Median patients’ age was 62 years (range 43-75). 115 of men (34%) were GS=6, 180 (53%) of GS=7, 26 (8%) of GS=8 and 13 (4%) of GS=9. 243 (73%) of men were pT2 and 91 (27%) of were pT3. 153 patients (45%) had Positive surgical margins. Table 1 summarizes clinical and pathological characteristics.

PTEN, ERG and SPINK1 by immunohistochemistry

ERG positivity was detected in 123/288 (42.7%). PTEN protein expression was positive in 206/297 of cases with (69.3%) ranging from weak to high intensity relative to adjacent benign prostate epithelium (control).

IHC for SPINK1 was successful for only 2 TMAs (n=150) due to technical issues and was expressed in 6/150 cases (4%).

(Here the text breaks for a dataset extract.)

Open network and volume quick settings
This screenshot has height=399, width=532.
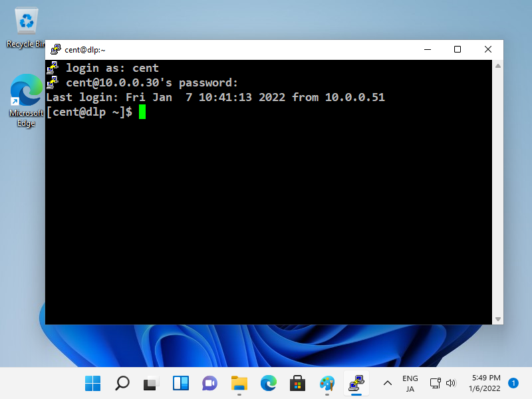click(442, 383)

Although there was no significant association between individual grade grouping and each of ERG, PTEN and SPINK1 expression, there was significant correlation between ERG expression and Gleason score when assessed as GG1-3 vs 4-5 with ERG positive cases occurring in 45% cases of GG1-3 vs. 27% in GG4-5 (p=0.04). PTEN did not show any significant association within this distribution (p=0.11). Table 2 summarizes distribution of PTEN, ERG and SPINK1 in various Gleason grade groups and as binary groups.

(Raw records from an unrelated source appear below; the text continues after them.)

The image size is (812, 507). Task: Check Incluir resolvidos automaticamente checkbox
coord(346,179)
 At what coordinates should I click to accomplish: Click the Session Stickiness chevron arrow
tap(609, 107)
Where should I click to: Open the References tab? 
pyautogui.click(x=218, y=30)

Combined makers by immunohistochemistry:

To gain insight into the co-expression of markers within same tumor foci, we investigated marker status based on the status within individual core tumor foci. In this cohort, 32/246 13% tumor tissue cores were PTEN negative/ ERG positive, while 100/246 (41%) of cores showed any PTEN intensity while being ERG negative.

In contrast to published reports from western population, tumors foci negative for PTEN staining were not enriched for ERG positivity and were more likely to be ERG negative 81% vs 61% ERG positive tumor foci being PTEN negative (p=0.06) (Table 3).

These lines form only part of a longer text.